» **TASK TO COMPLETE**:
Exactly as written, copy every line from the one containing "Expand the arrow beside 新建店铺 button" through the end of the records, with the pictures left out.

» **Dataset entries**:
******
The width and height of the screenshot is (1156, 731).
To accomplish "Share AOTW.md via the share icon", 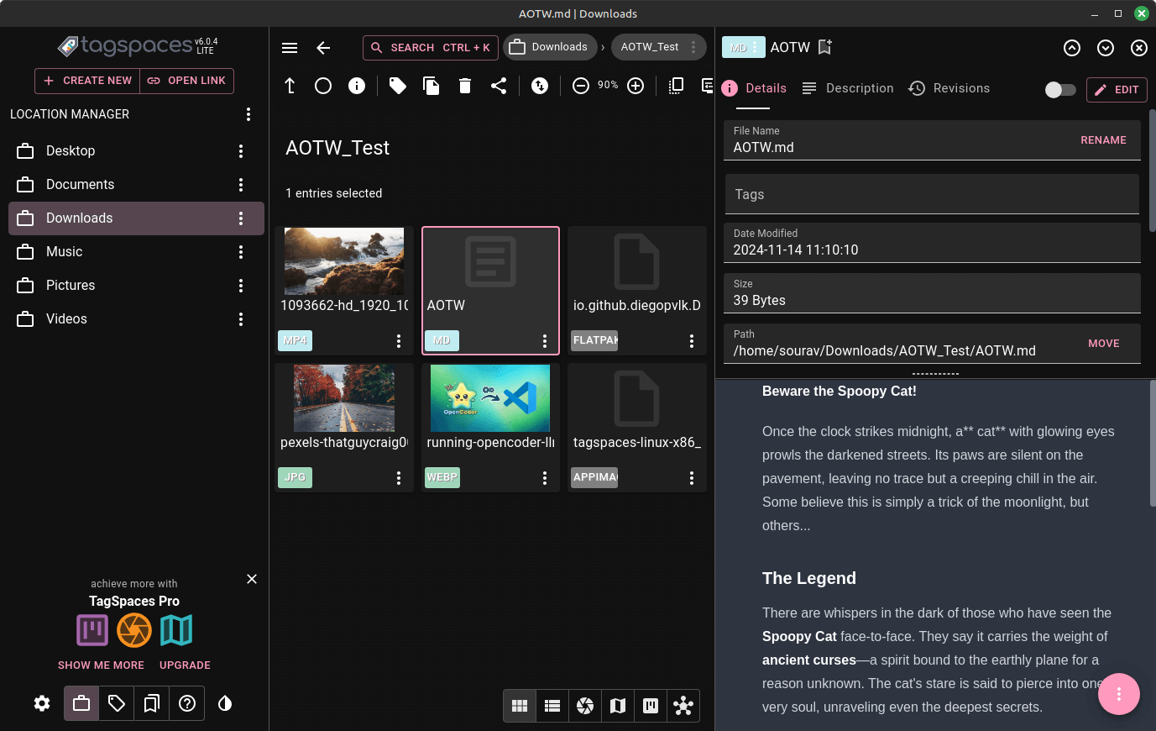I will pos(499,85).
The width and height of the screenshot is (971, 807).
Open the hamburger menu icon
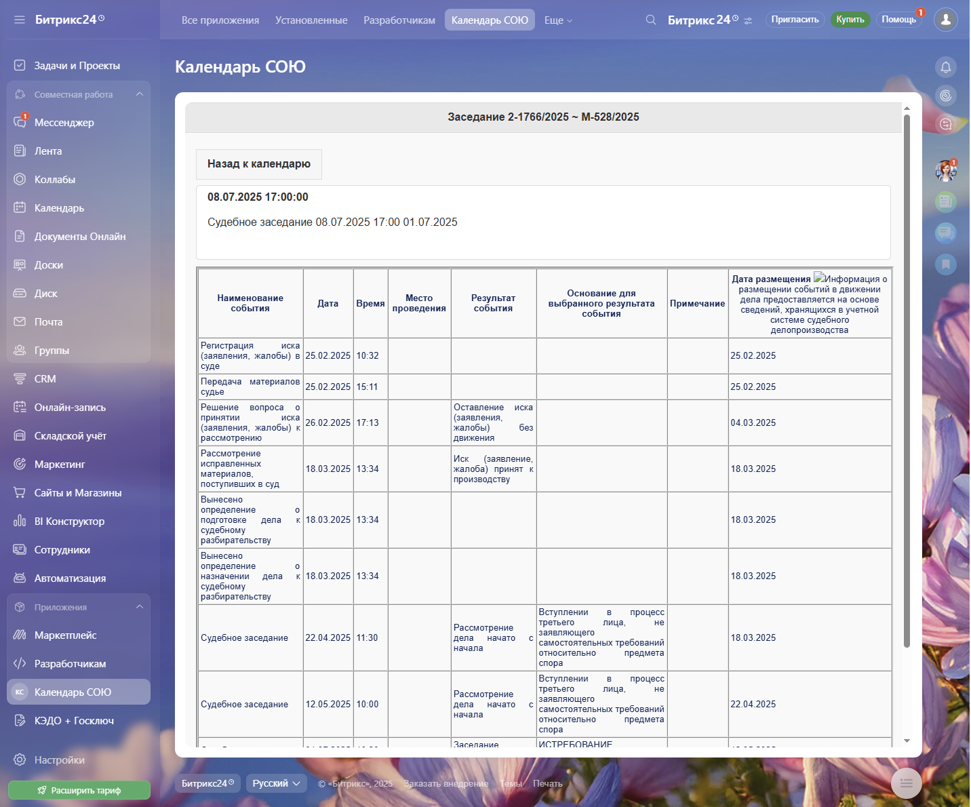pos(19,20)
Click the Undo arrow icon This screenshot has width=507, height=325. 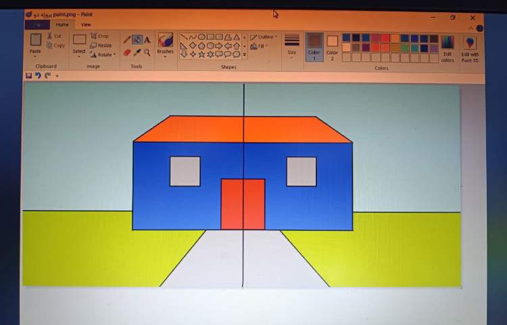(x=38, y=75)
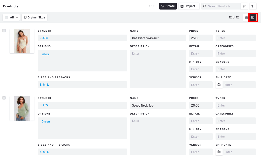
Task: Click the shield icon beside the search bar
Action: click(253, 6)
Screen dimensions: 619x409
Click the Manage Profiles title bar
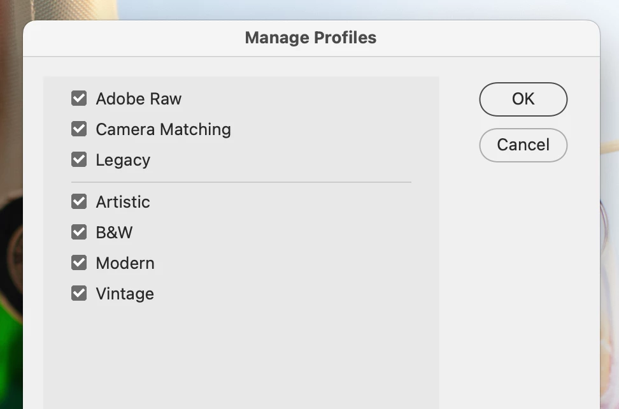pyautogui.click(x=311, y=38)
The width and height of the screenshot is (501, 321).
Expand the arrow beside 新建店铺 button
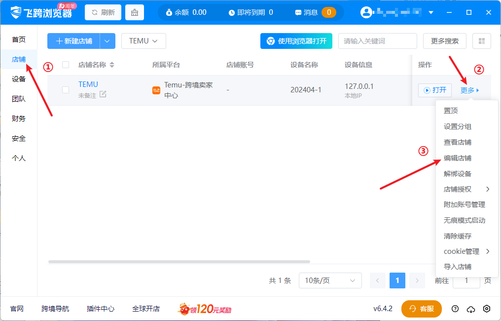pos(107,41)
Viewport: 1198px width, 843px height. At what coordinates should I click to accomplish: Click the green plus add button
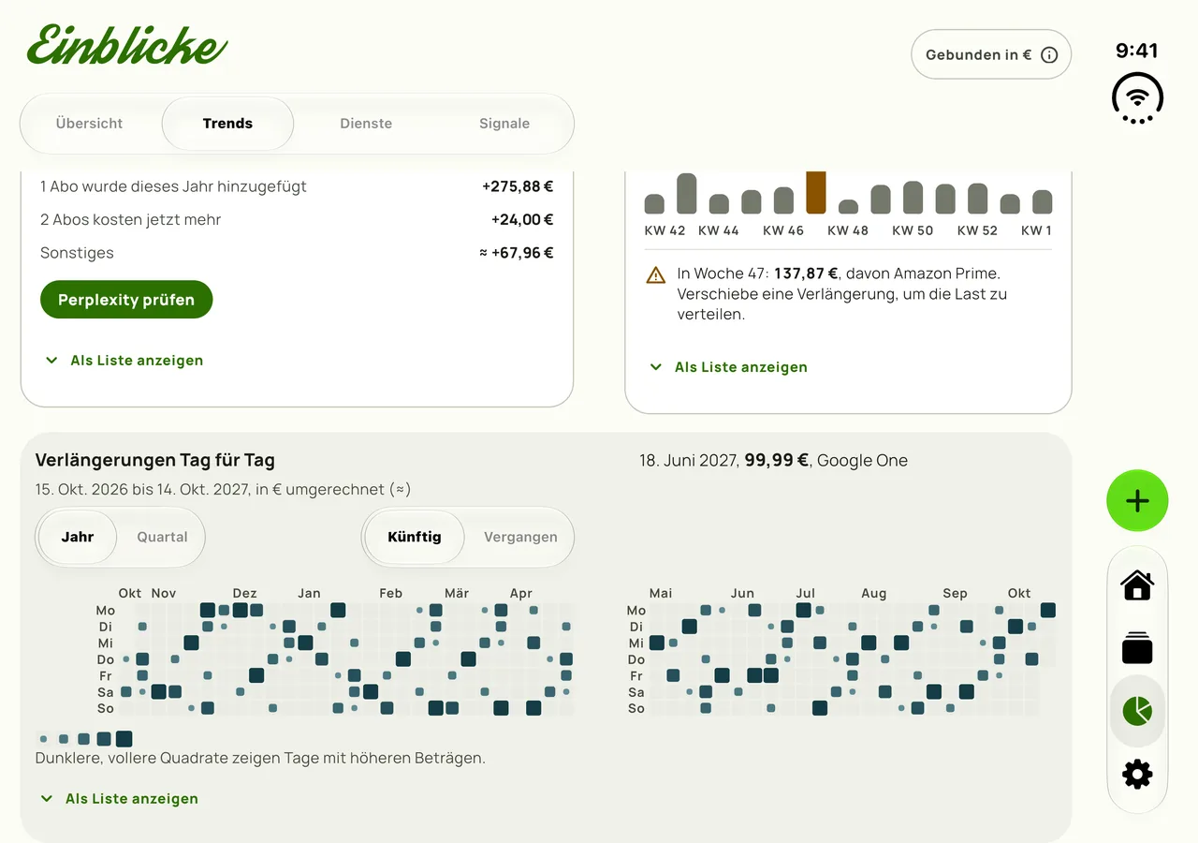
******
» **ANSWER TO THIS TASK**:
Expand the arrow beside 新建店铺 button
pos(107,41)
Viewport: 1198px width, 843px height. At what coordinates should I click to accomplish: Click the green plus add button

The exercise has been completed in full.